Dans le petit quartier de Tenderloin, l’un des plus défavorisés de San Francisco, on pratique le neighbor-to-neighbor, plus communément appelé le n-to-n. Le principe : faire appel à des personnes capables de régler une situation d’urgence — état d’ébriété, conflit de voisinage… — au lieu de recourir à la police. Les citoyens qui estiment que la situation ne serait pas bien gérée par la police peuvent aussi faire appel à Concrn, l’application mise en place en 2014 par Jacob Savage, alors âgé de 24 ans.
Les utilisateurs de Concrn (jeu de mot qui évoque le terme anglais « inquiétude ») appelés par le biais de l’application ne sont évidemment pas habilités à gérer des crimes ou autres problèmes de violence. Leur priorité est plutôt d’aider des toxicomanes en danger, des personnes en état d’ivresse, des sans-abri et de gérer toutes les situations dans laquelle l’aide d’une personne tierce s’avère plus efficace que l’intervention d’un policier. À l’évidence, les méthodes policières ne sont guère efficaces face à un homme en plein bad-trip, qui n’a pas besoin d’être enfermé pour aller mieux.

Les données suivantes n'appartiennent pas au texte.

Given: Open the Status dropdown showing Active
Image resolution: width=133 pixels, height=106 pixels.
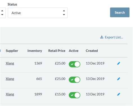Looking at the screenshot, I should tap(38, 13).
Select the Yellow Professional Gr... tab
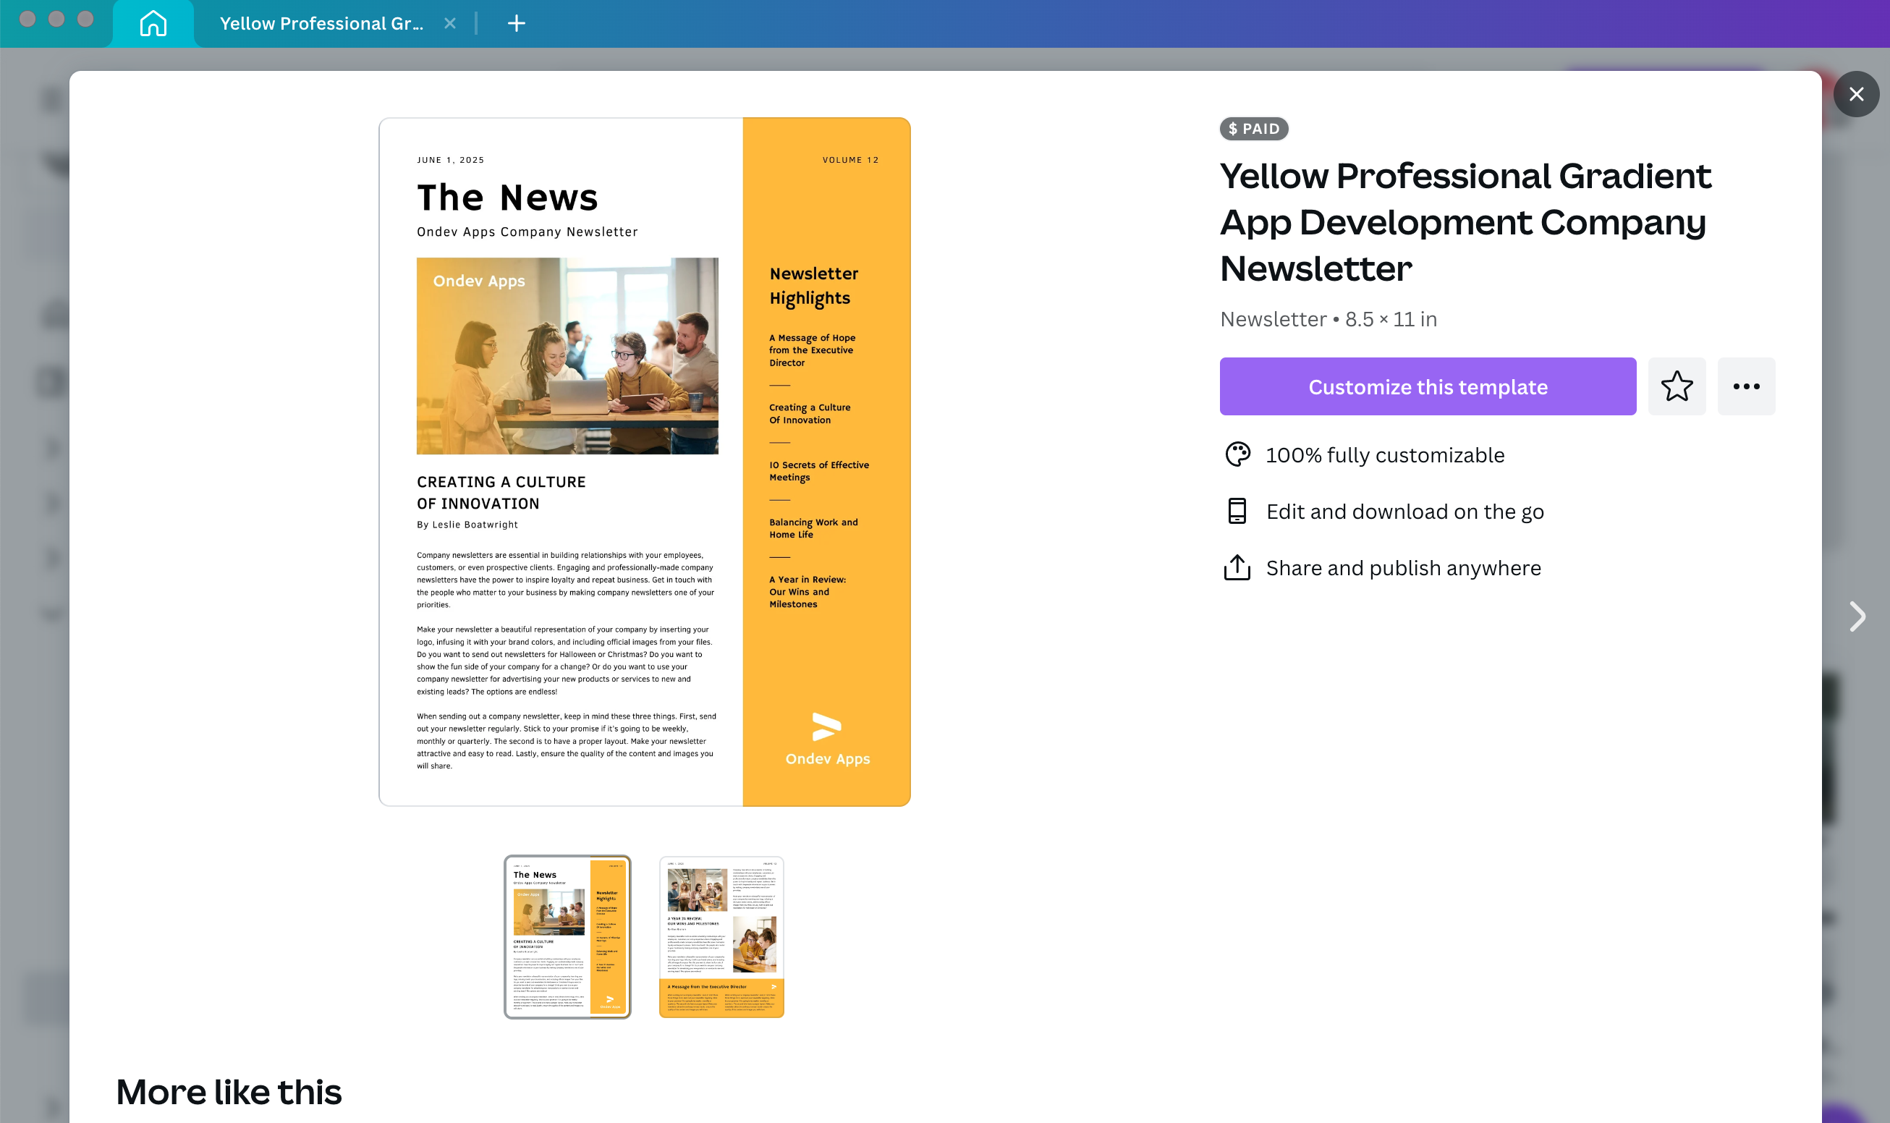This screenshot has height=1123, width=1890. coord(322,23)
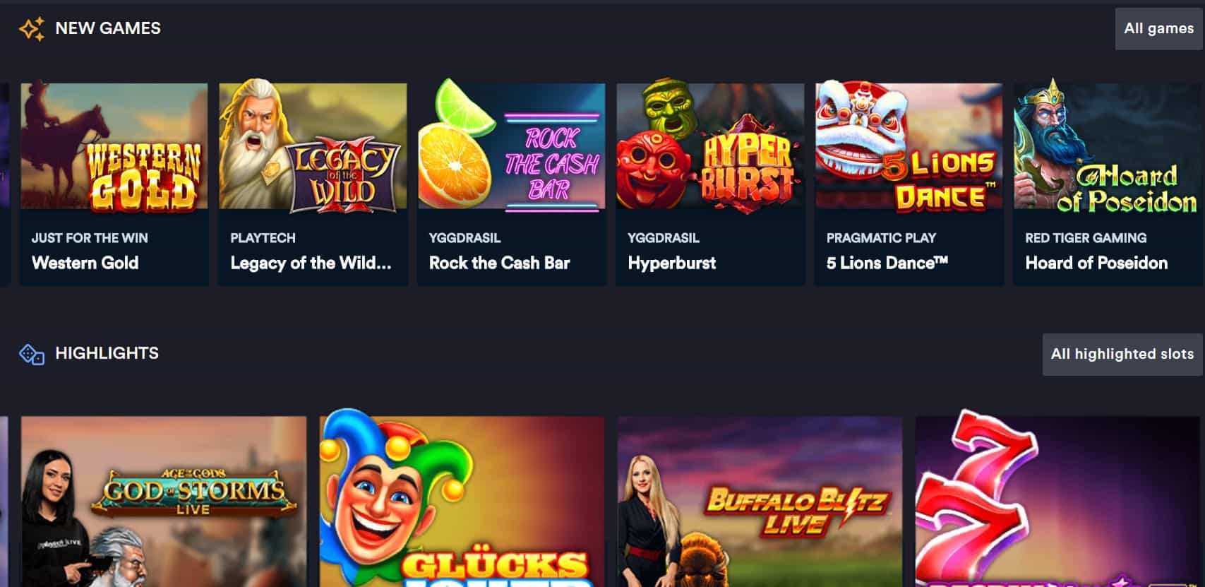Click the Highlights dice icon
Image resolution: width=1205 pixels, height=587 pixels.
[32, 354]
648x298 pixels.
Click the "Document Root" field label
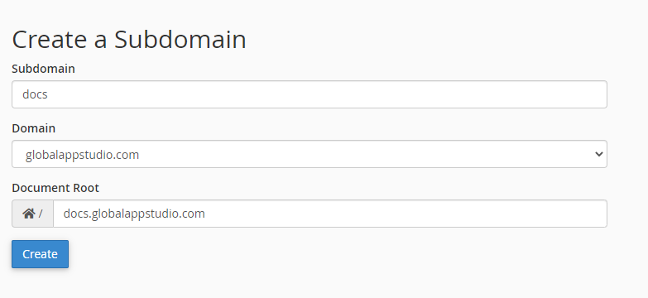[55, 188]
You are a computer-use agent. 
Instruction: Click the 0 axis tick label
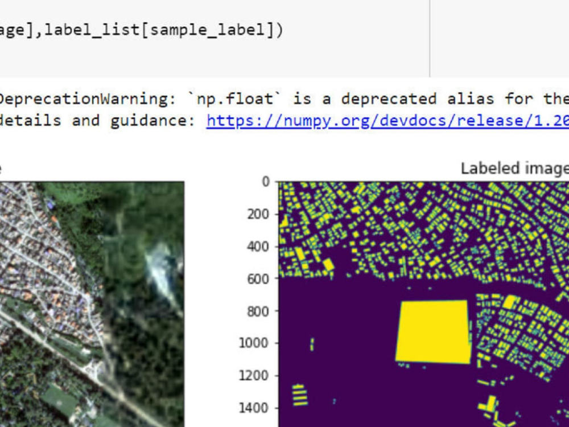[x=265, y=182]
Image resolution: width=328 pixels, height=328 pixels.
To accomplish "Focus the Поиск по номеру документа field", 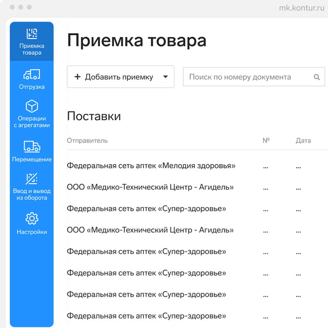I will pos(246,77).
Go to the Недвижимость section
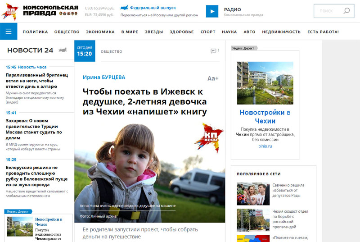The image size is (360, 242). click(281, 32)
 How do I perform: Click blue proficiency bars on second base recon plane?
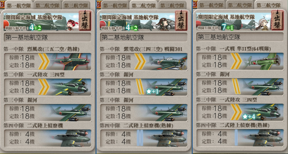[x=140, y=138]
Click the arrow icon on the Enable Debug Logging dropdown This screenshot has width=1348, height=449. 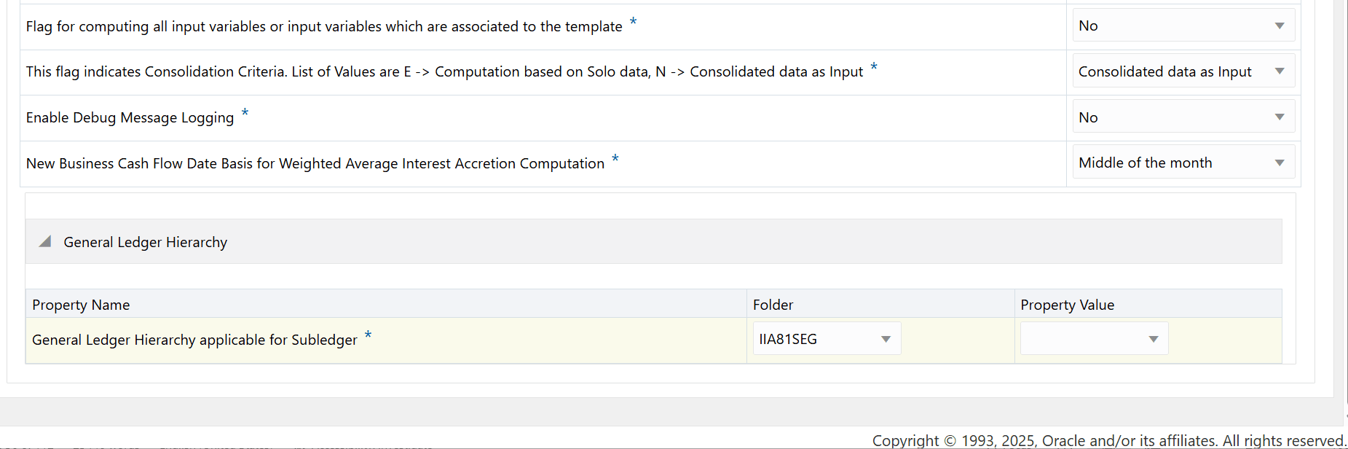click(1280, 117)
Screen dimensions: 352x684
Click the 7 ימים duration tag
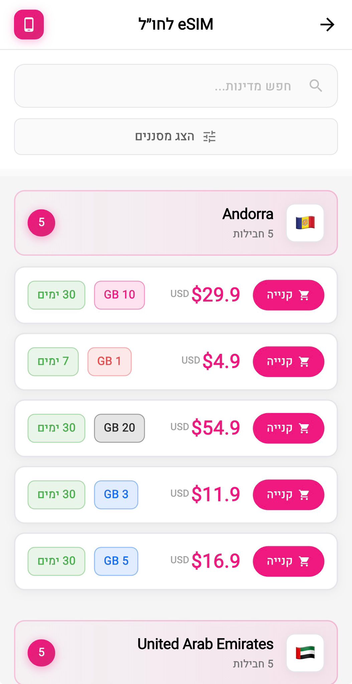click(x=53, y=361)

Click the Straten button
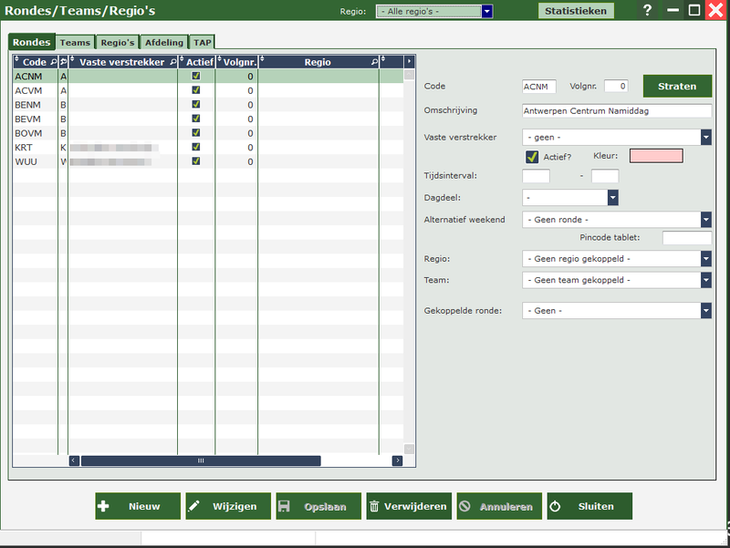click(x=677, y=87)
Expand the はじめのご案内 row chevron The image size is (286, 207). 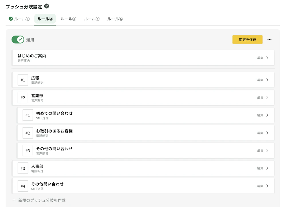tap(267, 58)
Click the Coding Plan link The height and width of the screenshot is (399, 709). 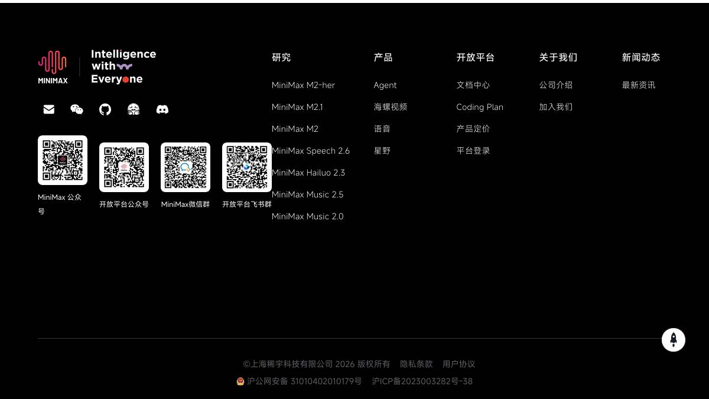pyautogui.click(x=480, y=107)
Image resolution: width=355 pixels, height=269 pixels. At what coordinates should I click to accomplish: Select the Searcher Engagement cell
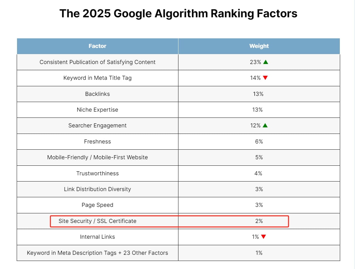(97, 126)
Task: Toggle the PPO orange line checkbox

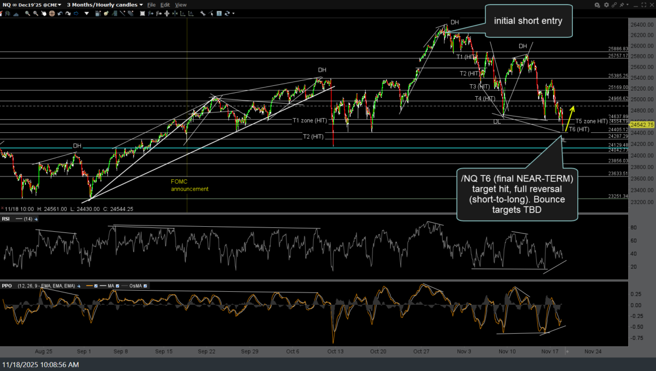Action: coord(96,286)
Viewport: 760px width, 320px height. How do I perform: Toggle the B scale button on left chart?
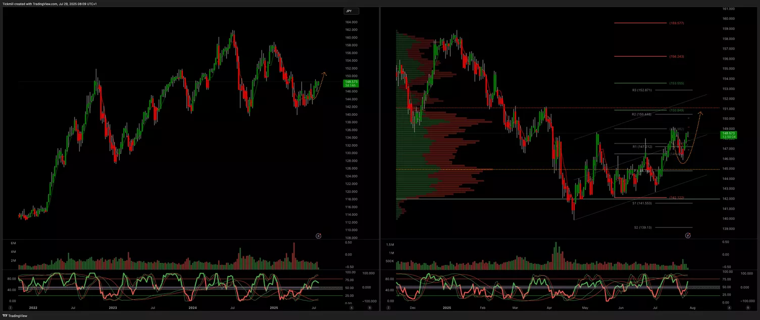click(370, 307)
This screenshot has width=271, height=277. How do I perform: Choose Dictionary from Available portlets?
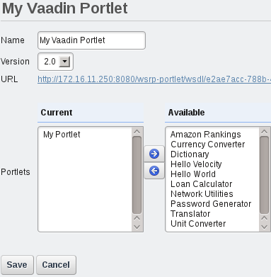[190, 154]
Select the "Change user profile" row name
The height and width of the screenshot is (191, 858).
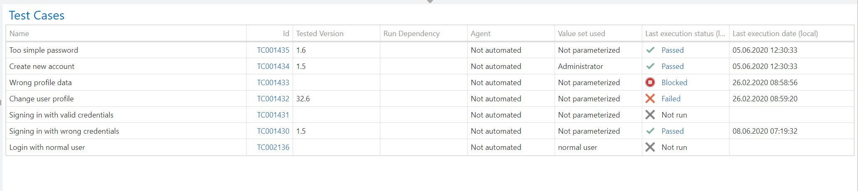[42, 99]
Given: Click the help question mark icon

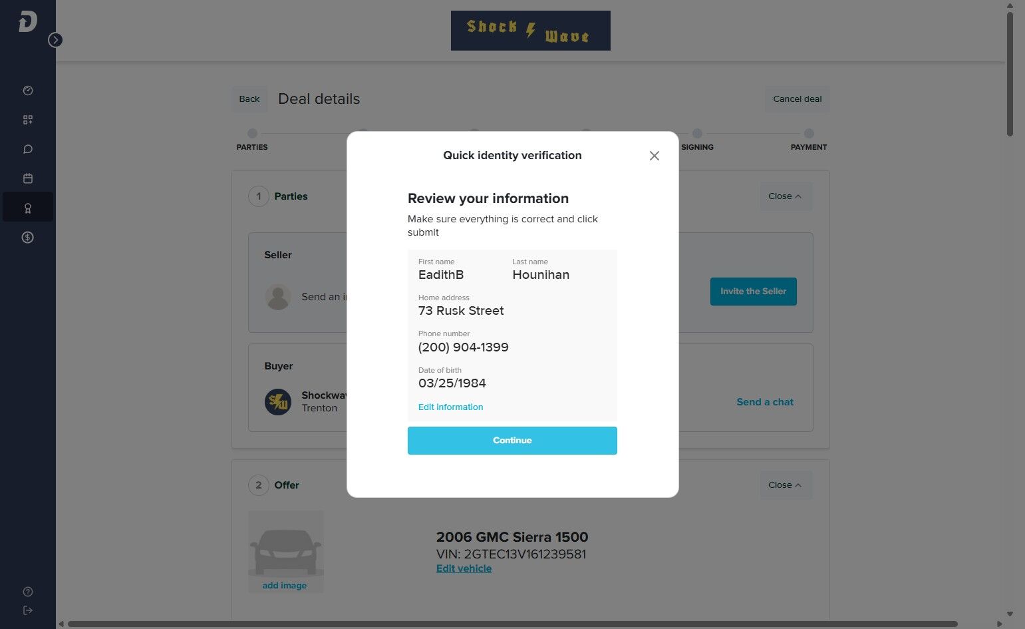Looking at the screenshot, I should point(28,592).
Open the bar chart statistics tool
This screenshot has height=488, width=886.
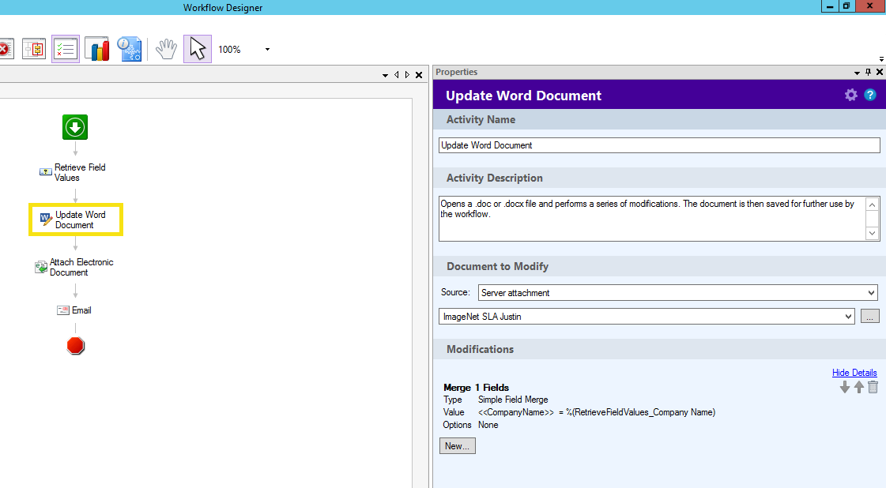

Le défi relevé par Jacob Savage est immense. L’homme se promène ainsi chaque jour dans les rues de Tenderloin, où les passants le reconnaissent au même titre que lui, qui se souvient des visages des personnes qu’il a aidées. Ainsi, même sans utiliser son application, il a établi un lien avec les sans abris et les toxicomanes du quartier. On le trouve souvent arpentant les rues avec une trompette, car il considère la musique comme un excellent moyen d’aider les toxicomanes à reprendre pied lorsqu’ils sont en plein bad trip. Savage se promène aussi avec un ballon de foot, dans le même esprit.
Cette police communautaire sans arme ni uniforme, comme l’organisation l’explique, est loin de l’idée très européenne que l’on se fait d’une milice, et plus proche d’une Croix rouge d’urgence, réalisée par les citoyens pour les citoyens.
Jacob Savage, qui a grandi à Palo Alto, a toujours souhaité rejoindre les forces de l’ordre. Après avoir tenté sa chance avec les cadets de la police au lycée, et étudié dans ce but à l’université, il a fini par déchanter en face de son rêve. Loin des idéaux qu’il voulait défendre, il n’a pas pu supporter s’associer à un système perpétuant l’incarcération de masse comme un moyen et une finalité. Il finira dégoûté en découvrant que la police de San Francisco enfermait systématiquement les malades mentaux en détresse.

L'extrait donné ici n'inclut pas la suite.